- [Task statement] Each line below has to be output exactly, from first to last.

- [Records supplied]

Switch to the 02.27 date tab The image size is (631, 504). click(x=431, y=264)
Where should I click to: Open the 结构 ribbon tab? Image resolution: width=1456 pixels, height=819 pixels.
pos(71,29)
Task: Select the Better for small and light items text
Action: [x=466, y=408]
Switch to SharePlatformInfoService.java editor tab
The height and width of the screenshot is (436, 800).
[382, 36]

- [Result for this exercise]
Switch to the 02.27 date tab The image size is (631, 504). click(x=431, y=264)
Where should I click to: Open the 结构 ribbon tab? Image resolution: width=1456 pixels, height=819 pixels.
pos(71,29)
Task: Select the Better for small and light items text
Action: [x=466, y=408]
Switch to SharePlatformInfoService.java editor tab
The height and width of the screenshot is (436, 800).
[382, 36]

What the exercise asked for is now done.